Quand Julia Roberts est apparue dans la série Homecoming sur Amazon Prime en 2018, des sourcils curieux se sont levés pour accueillir l’actrice oscarisée. Mais la surprise se trouvait ailleurs. Cette histoire, située dans un centre de soins pour anciens combattants, était l’adaptation d’un podcast de Gimlet Media (racheté par Spotify) qui avait connu un succès d’estime. Depuis, les producteurs d’Hollywood tendent l’oreille vers ces nouvelles créations originales. En quatre ans, le phénomène s’est accéléré. Amazon renouvelle l’expérience avec The Horror of Dolores Roach, une comédie noire de Gimlet, tandis que Julia Roberts a rempilé aux côtés de Sean Penn dans Gaslit, adaptation du podcast Slowburn pour Starz. Le passage par la case audio est un moyen efficace de tester des récits originaux. Cette évolution rapide n’a pas échappé aux organisateurs du Festival Séries Mania. Le Forum du festival a innové cette année avec des séances de pitches de podcasts et des rencontres entre producteurs télé et studios de contenus audio. « Nous sommes dans la démarche de proposer une sélection de podcasts à un auditoire en attente de nouvelles idées. On s’inscrit dans un marché global de l’adaptation comme cela est déjà le cas pour le livre », explique Bastien Gave, responsable éditorial de Séries Mania Forum. Ces nouvelles rencontres « répondent à une demande d’acteurs du secteur audiovisuel et visaient à réfléchir aux moyens de structurer une distribution qui permet de gérer les droits d’adaptation du podcast d’un pays à l’autre ».

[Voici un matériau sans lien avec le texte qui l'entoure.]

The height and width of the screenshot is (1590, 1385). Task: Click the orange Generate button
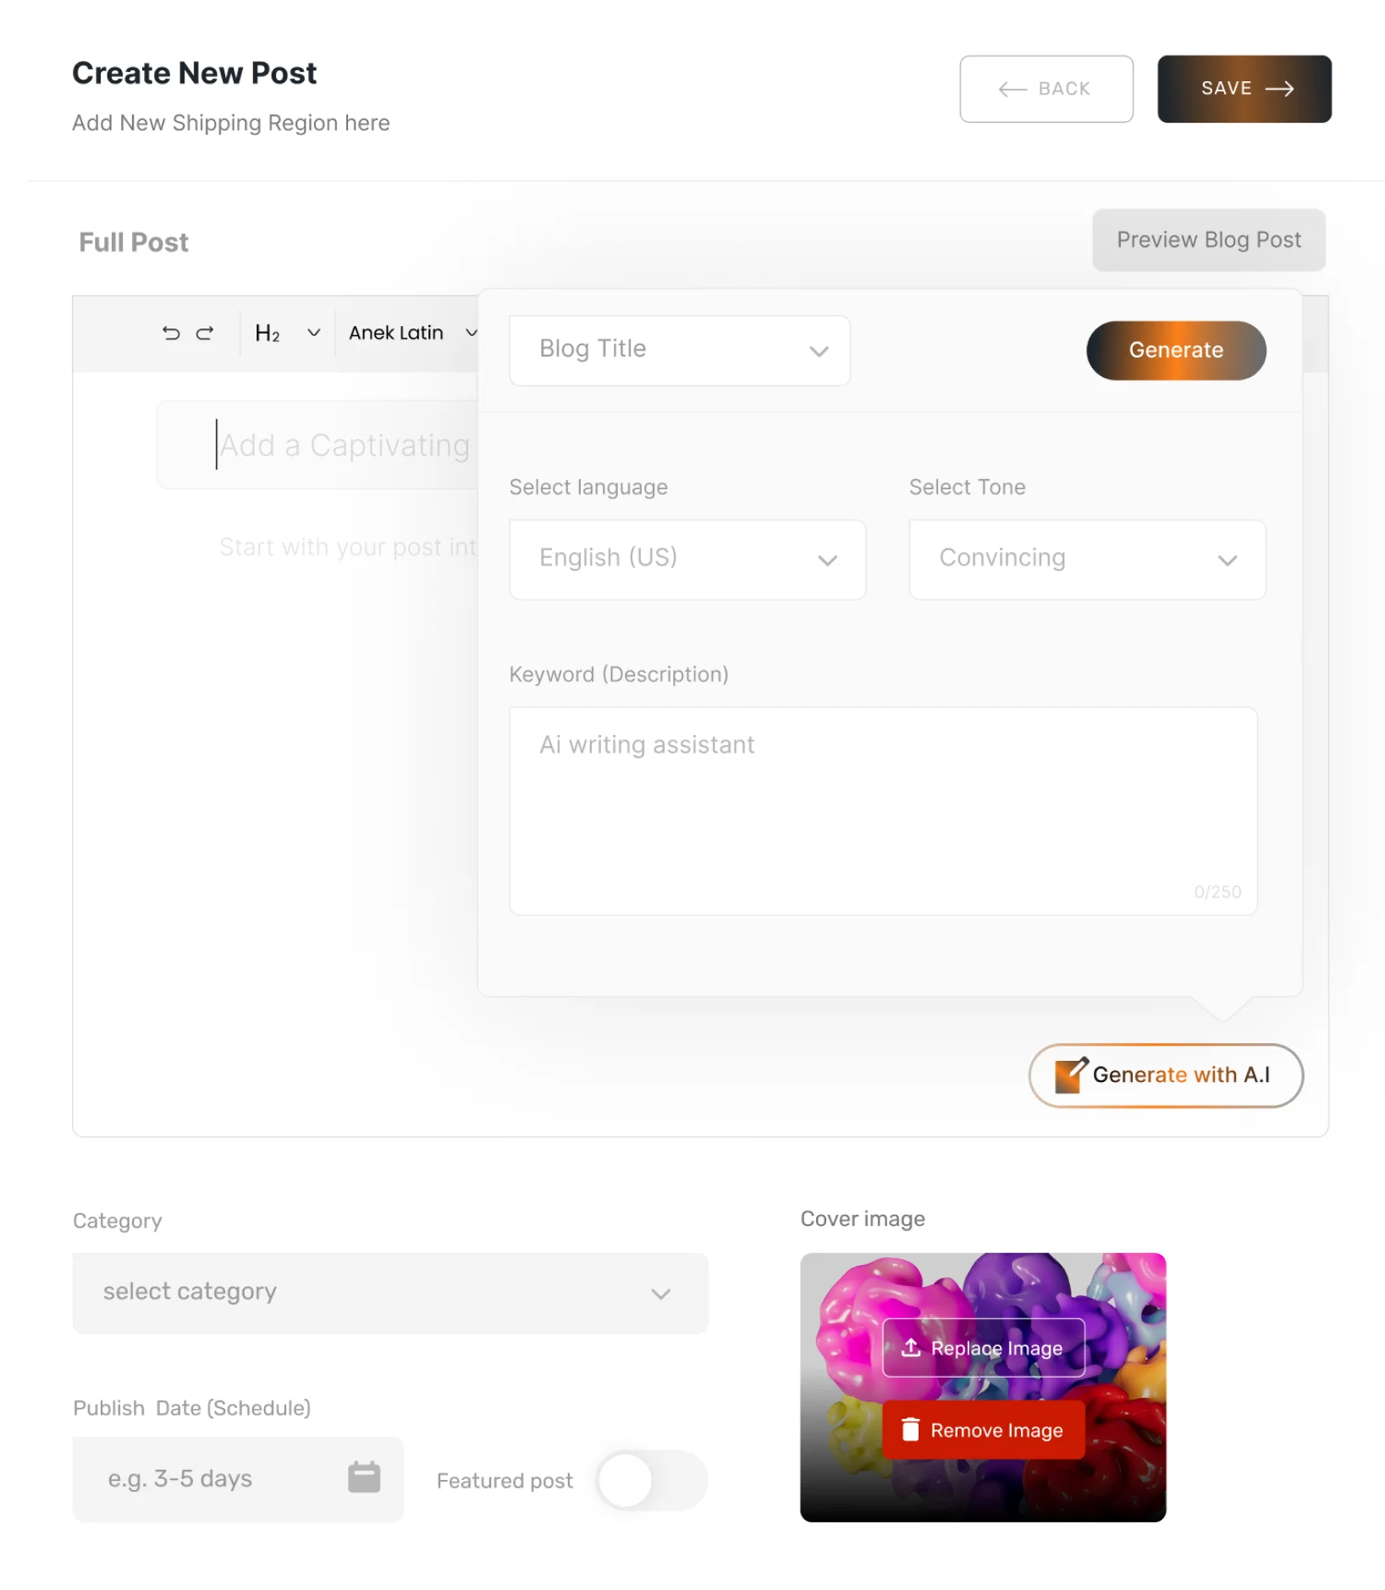(x=1176, y=351)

En France, Gaumont Télévision et le studio Nouvelles Écoutes se sont associés pour le développement d’une fiction audio et son passage en fiction audiovisuelle. Ces synergies naissantes sont importantes pour une économie du podcast dont la solidité a besoin d’être confortée. « Cela permet à Gaumont d’aller voir une chaîne avec un support existant, avec une écriture fictionnée, avec des voix marquantes d’acteurs ou d’actrices connus et surtout un retour d’expérience », note Bastien Gave. Si les coûts de production des podcasts ne cessent de croître, ils demeurent très inférieurs à ceux de la fiction télé. Cela ne veut pas dire pour autant que les risques financiers sont négligeables. L’économie des studios demeure fragile. « Pour l’instant, il n’est pas facile de gagner de l’argent avec de la fiction audio », remarque Thomas Le Petit-Corps, auteur de la série d’anticipation Silencio produite par le studio BaBaBam. « Mais si on prend les choses dans leur globalité, cela fait aussi parler du producteur et cela attire l’attention des marques. Finalement, c’est une bonne vitrine. »
Toute la question tient à la professionnalisation progressive de la production de podcasts. Il n’existe pas de centre de formation ou de cursus d’apprentissage comme c’est le cas pour les séries. Cette absence est à la fois un inconvénient et un avantage. Un inconvénient en ce que les studios apprennent en marchant et pratiquent l’équilibrisme et un avantage car ils jouent pleinement leur rôle de défricheurs de talents. Les budgets étant ce qu’ils sont, les podcasts ont créé un appel d’air pour les jeunes créateurs aux côtés de scénaristes chevronnés engagés dans des productions télévisuelles plus onéreuses. La fiction audio offre en outre la possibilité d’explorer des genres comme la science-fiction ou l’heroic-fantasy qui plaisent à des publics jeunes et dont la production est très coûteuse à la télévision ou au cinéma.
Un autre aspect attractif du podcast pour les créateurs en herbe est sa relative immédiateté. « Cela va assez vite », poursuit le scénariste trentenaire. « On écrit le script. Puis, on entre en production et on voit rapidement le résultat. » Cette formation sur le tas se révèle prometteuse. Depuis ses premiers pas dans le métier fin 2018, Thomas Le Petit-Corps a fait de l’écriture son activité à temps plein profitant du caractère transmédias des podcasts. Une BD jeunesse, un roman et un film d’animation pour France.tv Slash complètent ses activités de podcasteur.